● PROBLEM TO SOLVE:
Skip pictures in the listing below; copy exactly the lines from the one with "The width and" through the one with "The height and", inclusive.

● DATA TO USE:
== == ==
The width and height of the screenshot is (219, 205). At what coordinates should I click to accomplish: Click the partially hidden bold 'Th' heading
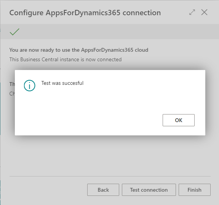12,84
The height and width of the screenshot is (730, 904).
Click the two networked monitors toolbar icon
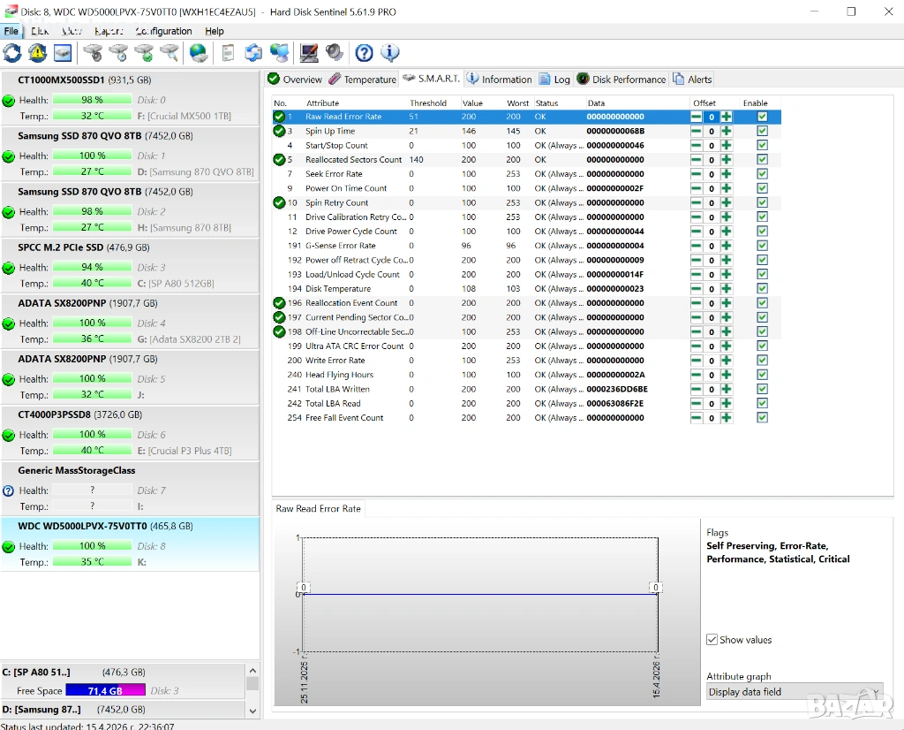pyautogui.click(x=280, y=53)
== == ==
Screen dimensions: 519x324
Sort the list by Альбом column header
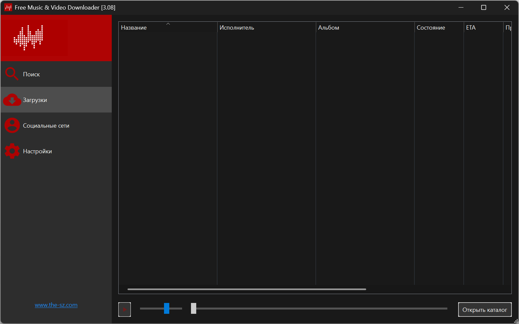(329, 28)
== == ==
● REPLY TO THE TASK:
The width and height of the screenshot is (219, 205). At what coordinates should I click to accomplish: Click the partially hidden bold 'Th' heading
12,84
The height and width of the screenshot is (730, 904).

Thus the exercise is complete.